Jon Schueler first visited Mallaig in the winter of 1957/8, looking for the sky he knew he needed to paint. He returned in 1970 and stayed there for a five-year period of concentrated painting. The David Findlay Jr. exhibition in September focused on this period, in which Schueler immersed himself in the vision of sky and sea (and sometimes the hint of nearby islands such as Rhum and Eigg ) on canvas sizes that ranged in size from 6 x 8 inches to truly massive.
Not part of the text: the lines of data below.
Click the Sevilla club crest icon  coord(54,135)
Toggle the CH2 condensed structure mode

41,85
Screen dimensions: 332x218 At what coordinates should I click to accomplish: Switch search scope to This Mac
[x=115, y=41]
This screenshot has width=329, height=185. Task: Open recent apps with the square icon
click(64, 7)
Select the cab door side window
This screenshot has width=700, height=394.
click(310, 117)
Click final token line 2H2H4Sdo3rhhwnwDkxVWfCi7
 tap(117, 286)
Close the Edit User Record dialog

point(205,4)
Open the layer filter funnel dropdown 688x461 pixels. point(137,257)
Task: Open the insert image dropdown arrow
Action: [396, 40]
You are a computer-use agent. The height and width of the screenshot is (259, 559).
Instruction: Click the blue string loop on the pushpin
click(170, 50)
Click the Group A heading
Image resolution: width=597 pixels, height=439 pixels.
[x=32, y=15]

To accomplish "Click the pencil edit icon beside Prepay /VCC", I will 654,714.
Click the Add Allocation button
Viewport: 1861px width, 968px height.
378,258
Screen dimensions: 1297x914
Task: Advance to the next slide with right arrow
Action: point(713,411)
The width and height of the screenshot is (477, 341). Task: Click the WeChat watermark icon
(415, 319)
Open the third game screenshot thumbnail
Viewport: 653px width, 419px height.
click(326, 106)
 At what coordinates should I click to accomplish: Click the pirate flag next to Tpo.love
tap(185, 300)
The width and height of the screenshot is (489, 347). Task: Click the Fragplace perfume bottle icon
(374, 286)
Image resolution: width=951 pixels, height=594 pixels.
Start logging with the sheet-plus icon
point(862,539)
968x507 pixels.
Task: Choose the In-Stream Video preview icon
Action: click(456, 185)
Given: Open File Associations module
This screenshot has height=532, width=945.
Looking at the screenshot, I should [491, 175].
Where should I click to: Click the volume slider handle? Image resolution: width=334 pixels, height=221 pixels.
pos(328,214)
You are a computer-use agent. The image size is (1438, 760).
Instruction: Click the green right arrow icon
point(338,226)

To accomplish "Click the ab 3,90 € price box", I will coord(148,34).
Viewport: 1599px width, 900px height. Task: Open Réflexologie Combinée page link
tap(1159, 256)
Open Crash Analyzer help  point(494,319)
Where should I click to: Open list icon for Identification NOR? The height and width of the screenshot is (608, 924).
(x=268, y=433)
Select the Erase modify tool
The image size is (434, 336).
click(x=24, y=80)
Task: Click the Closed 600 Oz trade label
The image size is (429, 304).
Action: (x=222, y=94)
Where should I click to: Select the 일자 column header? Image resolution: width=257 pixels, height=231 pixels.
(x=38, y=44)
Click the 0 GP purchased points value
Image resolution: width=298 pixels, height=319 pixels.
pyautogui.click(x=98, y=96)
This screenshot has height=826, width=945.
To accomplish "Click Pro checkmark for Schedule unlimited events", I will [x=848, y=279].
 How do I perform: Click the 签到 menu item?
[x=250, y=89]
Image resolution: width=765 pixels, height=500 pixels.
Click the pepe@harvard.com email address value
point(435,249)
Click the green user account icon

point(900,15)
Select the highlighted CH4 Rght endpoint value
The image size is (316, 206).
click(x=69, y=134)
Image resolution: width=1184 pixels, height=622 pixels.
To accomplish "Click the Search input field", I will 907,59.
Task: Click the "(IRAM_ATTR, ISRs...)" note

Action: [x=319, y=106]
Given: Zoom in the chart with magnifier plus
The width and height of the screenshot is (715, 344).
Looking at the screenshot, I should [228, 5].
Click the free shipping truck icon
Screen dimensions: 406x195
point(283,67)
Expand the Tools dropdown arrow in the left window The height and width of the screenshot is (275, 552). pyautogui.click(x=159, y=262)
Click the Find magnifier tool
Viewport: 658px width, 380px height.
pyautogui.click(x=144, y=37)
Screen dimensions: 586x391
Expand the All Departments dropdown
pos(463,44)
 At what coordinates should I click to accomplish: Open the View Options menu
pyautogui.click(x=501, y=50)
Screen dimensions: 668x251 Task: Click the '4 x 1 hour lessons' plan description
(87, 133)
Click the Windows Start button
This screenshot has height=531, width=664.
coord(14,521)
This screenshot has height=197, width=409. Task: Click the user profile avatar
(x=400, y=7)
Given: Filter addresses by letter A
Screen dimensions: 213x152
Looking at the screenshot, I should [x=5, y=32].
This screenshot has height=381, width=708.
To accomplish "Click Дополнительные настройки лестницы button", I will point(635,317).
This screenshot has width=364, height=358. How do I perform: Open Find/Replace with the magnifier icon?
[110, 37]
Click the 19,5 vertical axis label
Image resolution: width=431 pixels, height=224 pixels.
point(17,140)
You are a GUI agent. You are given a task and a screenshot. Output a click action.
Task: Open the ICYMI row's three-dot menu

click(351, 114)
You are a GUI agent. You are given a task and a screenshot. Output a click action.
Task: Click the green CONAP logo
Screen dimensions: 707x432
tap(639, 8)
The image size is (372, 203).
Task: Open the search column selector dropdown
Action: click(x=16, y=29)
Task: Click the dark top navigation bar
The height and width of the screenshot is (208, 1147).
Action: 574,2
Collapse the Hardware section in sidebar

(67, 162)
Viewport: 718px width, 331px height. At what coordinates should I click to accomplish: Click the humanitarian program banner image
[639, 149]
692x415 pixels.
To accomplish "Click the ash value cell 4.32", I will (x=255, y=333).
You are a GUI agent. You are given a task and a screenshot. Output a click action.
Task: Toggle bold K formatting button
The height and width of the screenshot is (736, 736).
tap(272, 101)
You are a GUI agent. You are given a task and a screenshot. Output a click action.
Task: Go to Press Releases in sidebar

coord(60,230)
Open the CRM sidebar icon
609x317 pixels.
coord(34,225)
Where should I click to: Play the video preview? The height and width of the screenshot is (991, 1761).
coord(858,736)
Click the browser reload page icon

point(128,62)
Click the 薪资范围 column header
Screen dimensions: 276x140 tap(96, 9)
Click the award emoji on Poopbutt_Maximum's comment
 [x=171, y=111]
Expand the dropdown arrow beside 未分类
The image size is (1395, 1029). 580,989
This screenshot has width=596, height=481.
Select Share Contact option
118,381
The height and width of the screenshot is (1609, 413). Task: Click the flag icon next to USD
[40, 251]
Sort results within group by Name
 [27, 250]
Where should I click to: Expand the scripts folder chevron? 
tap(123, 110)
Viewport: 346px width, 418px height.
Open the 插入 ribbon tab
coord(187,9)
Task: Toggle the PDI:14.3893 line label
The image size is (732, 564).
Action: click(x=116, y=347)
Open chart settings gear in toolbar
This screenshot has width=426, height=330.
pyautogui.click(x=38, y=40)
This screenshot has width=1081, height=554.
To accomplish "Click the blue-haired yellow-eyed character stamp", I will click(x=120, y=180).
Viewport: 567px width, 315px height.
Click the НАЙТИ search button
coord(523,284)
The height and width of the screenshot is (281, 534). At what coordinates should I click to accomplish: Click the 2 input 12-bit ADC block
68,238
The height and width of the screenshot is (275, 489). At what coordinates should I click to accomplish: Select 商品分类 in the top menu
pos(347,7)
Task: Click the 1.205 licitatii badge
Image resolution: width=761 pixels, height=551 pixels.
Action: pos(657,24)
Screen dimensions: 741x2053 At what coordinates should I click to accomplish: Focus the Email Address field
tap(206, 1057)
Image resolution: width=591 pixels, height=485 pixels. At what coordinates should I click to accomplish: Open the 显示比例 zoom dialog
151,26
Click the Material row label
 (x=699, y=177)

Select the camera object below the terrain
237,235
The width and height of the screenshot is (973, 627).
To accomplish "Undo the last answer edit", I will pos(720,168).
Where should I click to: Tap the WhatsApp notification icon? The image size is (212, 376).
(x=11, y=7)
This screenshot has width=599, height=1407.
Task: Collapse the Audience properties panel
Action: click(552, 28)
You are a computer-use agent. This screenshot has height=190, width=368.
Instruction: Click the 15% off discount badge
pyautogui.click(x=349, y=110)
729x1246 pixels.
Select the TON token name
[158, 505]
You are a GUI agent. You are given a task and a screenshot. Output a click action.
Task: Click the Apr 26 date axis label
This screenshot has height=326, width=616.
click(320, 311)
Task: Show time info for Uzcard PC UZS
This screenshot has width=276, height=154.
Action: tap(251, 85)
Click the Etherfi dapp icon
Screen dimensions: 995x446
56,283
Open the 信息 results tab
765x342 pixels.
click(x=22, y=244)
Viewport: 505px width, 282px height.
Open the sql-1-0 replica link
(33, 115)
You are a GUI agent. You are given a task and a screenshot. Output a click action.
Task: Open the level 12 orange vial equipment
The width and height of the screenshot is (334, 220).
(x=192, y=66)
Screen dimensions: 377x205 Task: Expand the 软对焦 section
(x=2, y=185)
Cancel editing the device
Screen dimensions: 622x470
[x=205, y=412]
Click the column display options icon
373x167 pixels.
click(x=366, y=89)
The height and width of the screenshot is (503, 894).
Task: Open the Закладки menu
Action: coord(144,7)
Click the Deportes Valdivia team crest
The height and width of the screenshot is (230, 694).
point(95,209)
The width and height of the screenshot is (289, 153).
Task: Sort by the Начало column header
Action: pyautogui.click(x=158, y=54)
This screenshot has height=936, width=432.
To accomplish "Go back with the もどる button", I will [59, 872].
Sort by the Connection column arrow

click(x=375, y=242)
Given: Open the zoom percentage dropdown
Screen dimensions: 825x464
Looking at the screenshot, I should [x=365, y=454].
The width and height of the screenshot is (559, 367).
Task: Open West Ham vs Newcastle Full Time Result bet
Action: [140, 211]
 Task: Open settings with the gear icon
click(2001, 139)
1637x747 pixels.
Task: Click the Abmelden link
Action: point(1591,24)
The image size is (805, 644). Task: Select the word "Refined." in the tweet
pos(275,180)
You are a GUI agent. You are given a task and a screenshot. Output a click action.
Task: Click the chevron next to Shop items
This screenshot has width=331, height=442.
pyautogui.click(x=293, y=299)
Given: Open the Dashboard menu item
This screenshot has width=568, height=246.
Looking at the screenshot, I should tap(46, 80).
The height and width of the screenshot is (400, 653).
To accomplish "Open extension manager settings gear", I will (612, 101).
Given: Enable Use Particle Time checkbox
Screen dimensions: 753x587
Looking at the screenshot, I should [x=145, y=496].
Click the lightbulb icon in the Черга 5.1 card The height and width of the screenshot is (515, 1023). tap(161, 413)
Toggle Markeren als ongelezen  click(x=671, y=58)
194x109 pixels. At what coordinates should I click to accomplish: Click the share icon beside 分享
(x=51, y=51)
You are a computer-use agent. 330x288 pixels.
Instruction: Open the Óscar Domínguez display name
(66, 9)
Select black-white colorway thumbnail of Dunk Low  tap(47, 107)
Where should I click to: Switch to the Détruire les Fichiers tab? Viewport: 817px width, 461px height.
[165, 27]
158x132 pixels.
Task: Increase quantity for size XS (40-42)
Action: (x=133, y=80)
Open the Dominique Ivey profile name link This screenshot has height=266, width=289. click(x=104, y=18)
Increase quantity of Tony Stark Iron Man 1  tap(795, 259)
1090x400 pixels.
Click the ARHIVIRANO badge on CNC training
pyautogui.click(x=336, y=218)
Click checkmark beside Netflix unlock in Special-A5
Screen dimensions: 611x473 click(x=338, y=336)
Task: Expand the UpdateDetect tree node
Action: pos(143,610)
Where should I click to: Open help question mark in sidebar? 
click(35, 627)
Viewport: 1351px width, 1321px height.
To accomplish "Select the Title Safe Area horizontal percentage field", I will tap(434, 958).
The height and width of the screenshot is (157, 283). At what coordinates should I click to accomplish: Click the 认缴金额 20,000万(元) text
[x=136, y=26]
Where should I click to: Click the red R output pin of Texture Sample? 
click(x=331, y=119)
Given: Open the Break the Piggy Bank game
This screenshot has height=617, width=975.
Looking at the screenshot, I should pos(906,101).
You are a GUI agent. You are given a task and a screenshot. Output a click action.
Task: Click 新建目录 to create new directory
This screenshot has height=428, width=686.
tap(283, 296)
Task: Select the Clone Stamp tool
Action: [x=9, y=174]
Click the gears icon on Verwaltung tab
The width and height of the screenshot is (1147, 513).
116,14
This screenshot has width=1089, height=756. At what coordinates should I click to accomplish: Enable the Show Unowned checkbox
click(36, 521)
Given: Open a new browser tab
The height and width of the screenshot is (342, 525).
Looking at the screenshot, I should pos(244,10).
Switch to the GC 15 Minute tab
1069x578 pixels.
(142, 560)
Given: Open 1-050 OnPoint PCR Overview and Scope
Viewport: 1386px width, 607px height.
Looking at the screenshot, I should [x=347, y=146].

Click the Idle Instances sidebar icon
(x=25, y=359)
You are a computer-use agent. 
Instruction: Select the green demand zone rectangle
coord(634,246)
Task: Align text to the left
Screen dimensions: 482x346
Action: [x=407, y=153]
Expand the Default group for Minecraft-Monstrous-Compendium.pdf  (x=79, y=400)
They all focused on the luminous nature of the sky’s meeting with the sea.
The paintings on show at 499 Park Avenue's Lobby Gallery date from 1978 to 1985. Most of these were painted in his New York City loft, but one was painted in Edinburgh University's Talbot Rice Art Gallery (which has very high ceilings), as part of a show created there, on site, to be seen there, still smelling of the oil paints the artist used. These are enormous paintings of the sky, full of the shifting effects of light and cloud.
Phyllis Braff points out that Schueler's teacher in California, Clyfford Still, introduced him to the ‘ephemeral cosmic effects’of J.M.W. Turner. This, allied to his experience flying in the Plexiglass nose of a B-17 bomber during the war, gave him the impetus to turn from the abstraction he initially professed to the luminous paintings of sky and sea in these two exhibitions. Catch the one at the Lobby Gallery at 499 Park Avenue while it is on.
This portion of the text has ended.